The authors outline their surgical approach when using their preferred modular tapered stem in femoral revision procedures.
By Benjamin Frye – February 24, 2014 0 Feature Articlesfemoral revisionmodular stems
Benjamin M. Frye, MD; Keith R. Berend, MD; Michael J. Morris, MD; Joanne B. Adams, BFA; and Adolph V. Lombardi, Jr., MD, FACS
The primary goals of revision hip surgery are pain relief and long-term stable implant fixation. Femoral bone stock in revision arthroplasty is commonly compromised by osteolysis, stress shielding, and iatrogenic damage from implant removal and sometimes multiple revision surgeries.
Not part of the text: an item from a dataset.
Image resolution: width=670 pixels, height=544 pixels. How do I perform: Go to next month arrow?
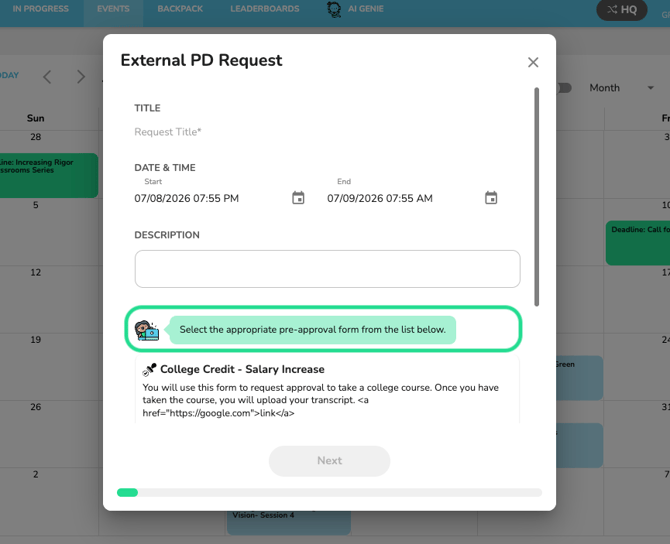point(81,77)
The proximal bone is typically deficient and cannot support stems that rely on proximal fit and fill. This had led to the development of diaphyseal engaging stems that load the diaphysis and bypass the deficient proximal femur, including:
- Monoblock extensively porous coated stems
- Monoblock fluted tapered stems
- Modular fluted tapered stems
Other common challenges in femoral revision include:
- Expansion of cortices
- Varus remodeling
- Leg length discrepancy
Indications for Using Modular Stems in Revision Procedures
These challenging situations can make it difficult to attain stable implant fixation while maintaining hip stability with monoblock stems. Modular stems allow surgeons to establish stable diaphyseal fixation while attaining appropriate leg length and hip stability independently.
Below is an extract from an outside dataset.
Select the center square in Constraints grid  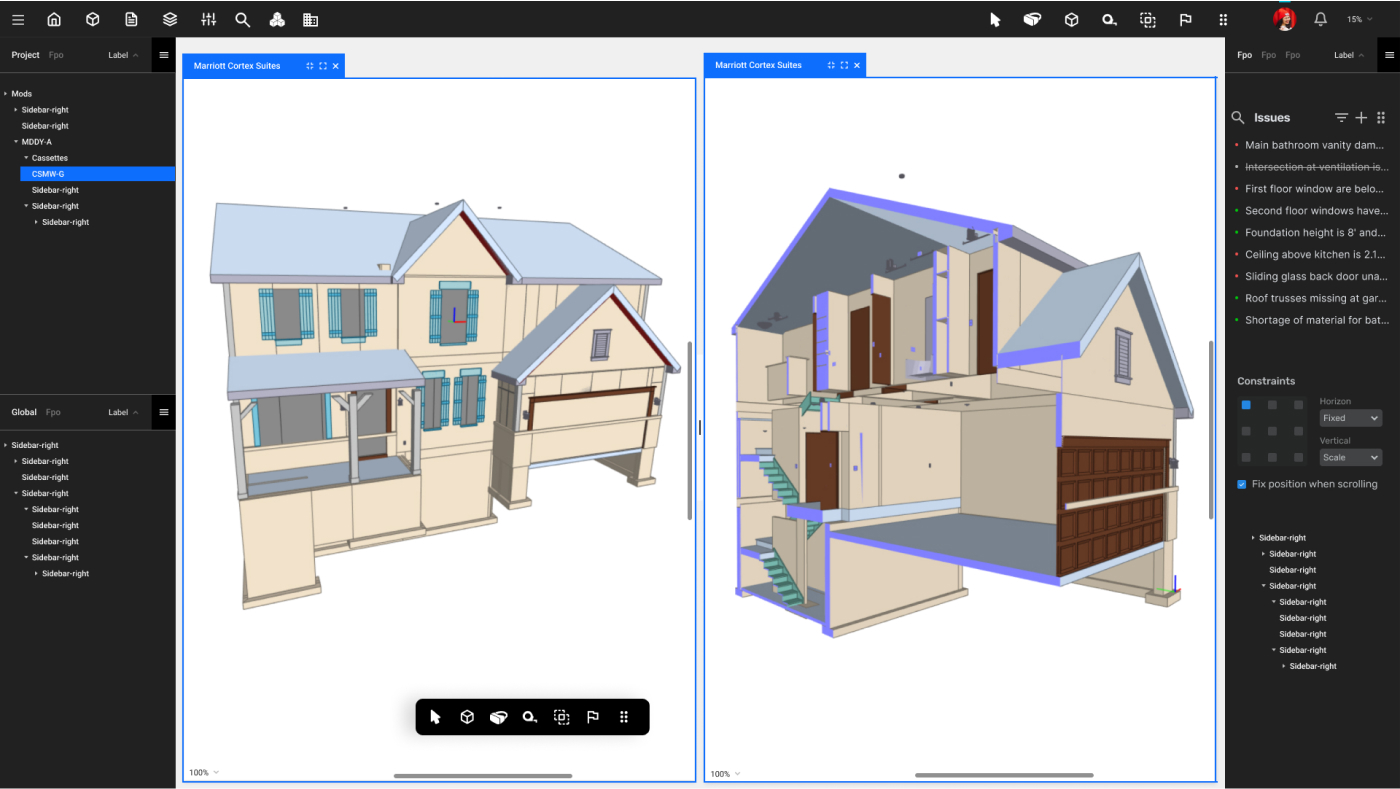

The authors currently use a modular fluted tapered stem for most of their femoral revisions. The indications for a modular tapered stem depend on the amount of bone loss and surgeon philosophy. Some surgeons, including the authors, use this style of implant for most femoral revisions due to the ease of implantation and the versatility of the modular design.
Other surgeons prefer proximal loading stems for Paprosky Type 1  (Table 1) and Mallory Type 1  (Table 2) femurs with an intact proximal metaphysis. Still others may choose extensively porous coated stems for Paprosky Type 2 and 3A and Mallory Type 2 femurs that have intact diaphyseal bone or an isthmus of at least 4 cm for a good scratch fit.
Table 1. Paprosky Classification of Femoral Defects 
Table 2. Mallory Classification of Femoral Defects 
Modular tapered stems are recommended by the authors and others for severe diaphyseal bone loss, including Paprosky Type 3A femurs with a diameter greater than 19 mm and Paprosky Type 3B femurs with an isthmus less than 4 cm. These situations have shown unsatisfactory failure rates with extensively porous coated stems .
Some surgeons have had success with modular tapered stems in Paprosky Type 4 femurs with extensive loss of diaphyseal bone; however, this stem is contraindicated when stable fixation of the implant is unachievable. Megaprostheses and impaction grafting with cemented stems are other options in this situation. Periprosthetic fractures requiring femoral component revision are effectively treated with modular tapered stems.
A concern with modular tapered stems is an unsupported taper junction that can be weakened by repetitive stresses. Fractures at the modular junction are reported in the literature on multiple stem designs [3-7]. Manufacturers have developed methods for strengthening the taper junction. The authors currently use a stem design that has undergone a proprietary process of roller-hardening of the taper junction (Biomet, Inc., Warsaw, IN), which, according to the manufacturer, provides up to three times more strength in cantilever beam testing.